In-Plane Tensile Behavior of Sintered Fibrous Copper Systems Using Ball Chain Modeling

Abstract

The present study investigates the relationship between 3D microstructure and macroscopic mechanical performance of porous copper fiber sintered felt. The sintered junctions at fiber-to-fiber crossovers play an important role in the mechanical stiffness of the fiber system. Therefore, to reconstruct the fibrous network model with controllable geometry details at fiber-to-fiber sintered junctions, the fiber system is modeled using a force-based packing approach to represent fibers as chains of balls. Different levels of overlapping between fibers are modeled by varying the factor parameter controlling distance of balls at junctions of different fibers. By gradually increasing the distance parameter, the fibers in fiber mat will reach the critical state between connected (overlapped) and separated, and the critical factor value which barely keeps the integrity of geometry model was obtained.
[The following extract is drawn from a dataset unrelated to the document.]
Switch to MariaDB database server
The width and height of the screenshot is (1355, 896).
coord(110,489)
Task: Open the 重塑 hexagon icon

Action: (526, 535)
The virtual models are then used for in-plane tensile simulations using finite element method. By introducing the failure criteria, the tensile deformation process involving the tensile strength and critical elongation of fiber system is captured and compared with experimental results. The simulated data are similar to the measured data in magnitude, shape and 2% critical elongation of the stress–strain curves. Numerical analysis allows the investigation of effect of fiber junctions on mechanical strength which decreases dramatically as fiber overlapping decreases. The most approximate data appear at virtual model using the critical distance value and thus indicate a weak mechanical stiffness of the sintered junction.